Aku ingin (sudah) bicara!

Ceritaku ini bukanlah kisah ketika aku belajar bicara. Juga bukan aku tidak bisa bicara. Perlu kutegaskan, aku dilahirkan sehat 100 % secara fisik maupun physicist. Itulah informasi yang di tertulis pada data kelahiranku. Bahkan sampai saat inipun aku masih tetap sehat, secara medis. 

Setelah sekian lama aku mencari – istilah yang pas untukku, akhirnya aku hanya bisa melabeli diriku dengan “tidak bisa bicara”. Kenapa tidak bisa? Karena sesungguhnya aku mampu, dan sesungguhnya tidak ada larangan untuk itu, menurut undang-undang negeriku. Mungkin kau akan menyebutku tidak berani? Rasanya tidak. Aku mengenal diriku sebagai “pemberani” setidaknya ketika di masa kanak-kanak. Aku tumbuh dalam keluarga yang lengkap, dan special. Special karena setiap anggota dalam keluargaku saling memperlakukan special satu-sama lain. Sungguh sempurna menurutku. Sejak kecil aku dididik menjadi anak yang tegas, bertanggung-jawab, dan tentu saja pemberani. Aku masih mengingat masa ketika aku harus bertanggung-jawab untuk mencuci sepatu sekolahku walau usiaku belum genap 6 tahun. Dengan segala usaha yang kumiliki, aku berusaha menjalankan tugasku, walau pada akhirnya – kau tahu, aku hanya membuat sepatu itu tampak semakin kumal. Aku akan diberi pujian oleh ayahku, meskipun kemudian ia akan mencuci kembali sepatu itu. Tapi kata-kata ayahku membuatku berjanji dalam hati “ minggu depan aku akan buat seperti yang dibuat ayah”. 

Cerita itu hanyalah segelintir dari usaha yang dilakukan keluargaku untuk membangun karakterku. Hingga dewasa kinipun aku – rasaku masih memiliki hasil dari semua usaha itu. Hingga tiba saatnya aku sadar, ada waktu dimana aku harus menerima segala sesuatu dengan “pasrah”. Hanya akan hanya mampu mengikuti situasi yang ada, walau kutahu, ini semua tidak tertulis. Bahkan ketika ingin menyatakan harus sesuai dengan yang tertulis, aku tidak bisa. Bukan aku tidak mampu, dan juga tidak ada larangan untuk itu, tapi tetap saja aku tidak bisa. 

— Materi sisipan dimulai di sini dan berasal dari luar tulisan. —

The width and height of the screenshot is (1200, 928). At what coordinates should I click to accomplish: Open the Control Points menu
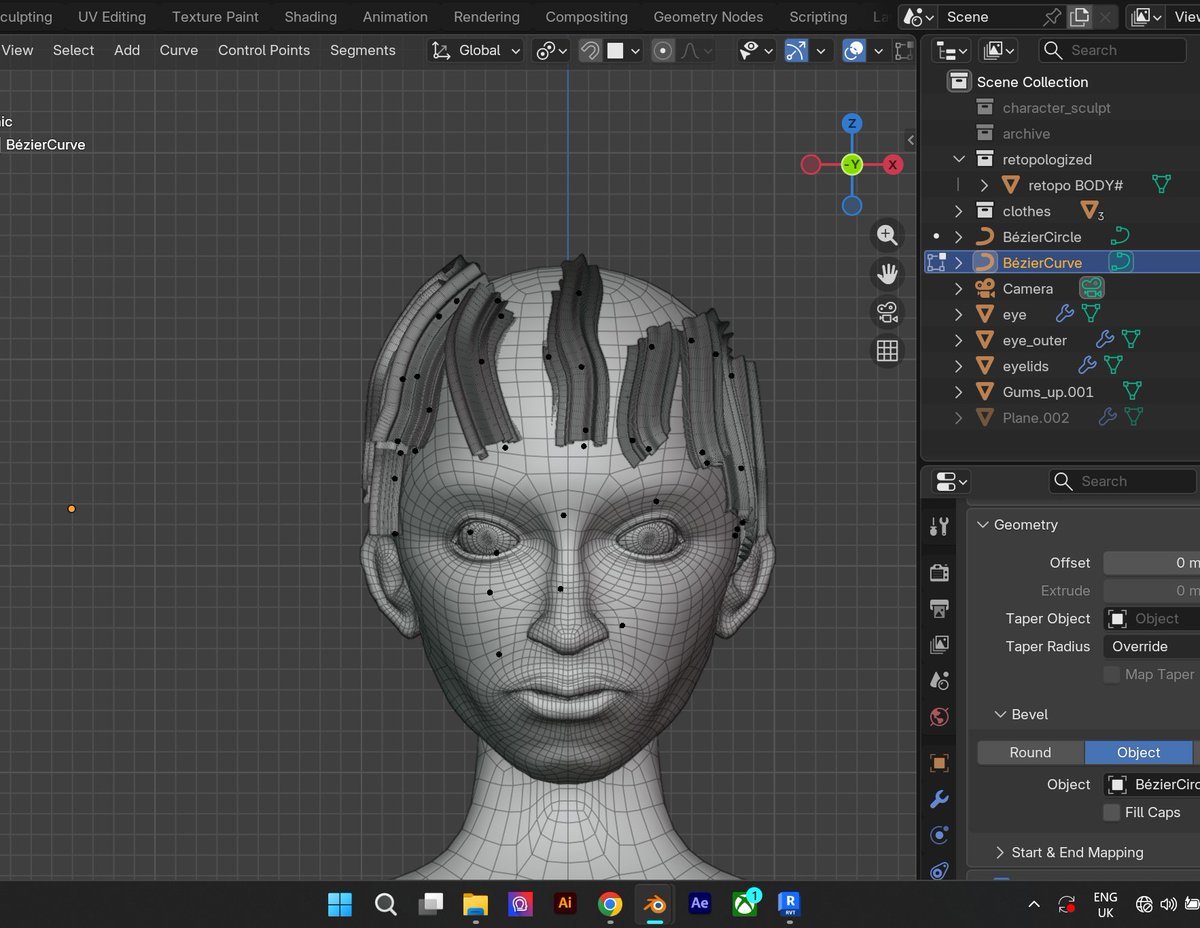(x=264, y=50)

Sering aku “ingin (sudah) bicara”, tapi tetap saja aku tidak bisa. Bahkan aku hanya ingin mengatakan sesuatu yang sudah jelas-jelas dijunjung tinggi dalam tulisan pun, aku tidak bisa. Semua kepala manggut-manggut ketika akan membuat tulisan itu. Semua mulut berkata “itu sangat baik dan adil” ketika akan menuliskan aturan – aturan dalam tulisan itu. Tapi yang ku tahu, tulisan itu hanya pajangan indah sebagai hiasan dinding yang beradab. Karena pada akhirnya juga, aku tidak bisa membicarakan isinya.

Aku masih ingat, ketika keluargaku ingin mengganti cat dinding rumah, maka kami akan terlebih dahulu mengadakan rapat besar. Setiap anggota diminta usul dan alasan mengajukan warna yang disukai. Aku bebas mengeluarkan ideku, kesukaanku, ketidaksukaanku, dan kami akan dengan senang hati menampungnya. Bahkan sampai berlarut-larut manghabiskan malam yang panjang hingga kami peroleh keputusan yang memuaskan – setidaknya dapat diterima oleh setiap anggota. Dan kau tahu? Itu hanyalah kenagan masa kecilku. Karena ketika aku dewasa, aku bahkan tidak bisa bicara.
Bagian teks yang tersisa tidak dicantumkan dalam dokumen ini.